The injuries to the kids on the bus were also said to be minor: “a few children scraped their knees or bumped their heads;” they had “knots on the head, bruising, and ankle and knee injuries;” they “did not need to go to the hospital.”
Neither driver appeared to have been hurt.
I hope the physical injuries are indeed all minor. These were very early reports.
But the impact was obviously powerful enough that everyone involved was vigorously shaken. All the children on the bus should be monitored closely in the coming days to be sure no injuries manifest themselves as time goes on. Both drivers should keep watch on their own physical condition as well.
Mentally – well, that is another matter.
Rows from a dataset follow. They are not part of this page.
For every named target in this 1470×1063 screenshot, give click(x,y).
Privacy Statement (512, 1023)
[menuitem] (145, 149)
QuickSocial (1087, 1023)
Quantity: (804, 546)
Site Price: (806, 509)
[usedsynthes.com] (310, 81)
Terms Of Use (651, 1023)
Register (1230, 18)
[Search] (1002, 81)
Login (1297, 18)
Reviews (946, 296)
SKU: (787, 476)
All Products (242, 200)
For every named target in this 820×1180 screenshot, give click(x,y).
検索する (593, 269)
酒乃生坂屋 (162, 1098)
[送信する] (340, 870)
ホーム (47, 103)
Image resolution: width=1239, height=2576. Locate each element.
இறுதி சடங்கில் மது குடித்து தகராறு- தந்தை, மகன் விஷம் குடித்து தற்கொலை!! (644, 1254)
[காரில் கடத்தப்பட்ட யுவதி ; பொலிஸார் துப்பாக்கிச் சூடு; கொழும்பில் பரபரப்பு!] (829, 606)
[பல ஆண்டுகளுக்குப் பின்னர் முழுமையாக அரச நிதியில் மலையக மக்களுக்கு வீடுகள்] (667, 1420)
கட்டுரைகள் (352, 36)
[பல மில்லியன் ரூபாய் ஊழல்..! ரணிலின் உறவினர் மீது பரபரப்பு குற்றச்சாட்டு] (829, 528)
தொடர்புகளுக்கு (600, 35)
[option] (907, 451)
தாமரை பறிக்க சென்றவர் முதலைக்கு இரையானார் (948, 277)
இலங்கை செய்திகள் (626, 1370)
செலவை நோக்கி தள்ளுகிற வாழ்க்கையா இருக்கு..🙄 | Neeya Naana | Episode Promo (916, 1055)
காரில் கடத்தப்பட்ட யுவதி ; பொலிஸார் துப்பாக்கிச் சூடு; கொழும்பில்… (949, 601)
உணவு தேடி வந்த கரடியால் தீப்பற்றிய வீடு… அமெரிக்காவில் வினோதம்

Friends and clients have many times related to me instances of accident trauma – or even instances of of near misses – that changed their mental state significantly, or at least altered their attitudes toward traveling on the highway.
Most of the accidents I have read of recently involved buses that had stopped, when children were going to or from the buses or getting on or off. In this case, one officer said the bus did not have any flashing lights activated at the time of the accident because the bus was not stopped. One report said, “The SUV … didn’t see the northbound bus.”
A “busman’s holiday” is a vacation that involves doing something similar to what one does at work. The term is often used to mean a vacation that really isn’t a vacation at all. On our streets and highways, danger never takes a holiday. As drivers, with regard to the protection of our children, none of us can ever afford to take a holiday either.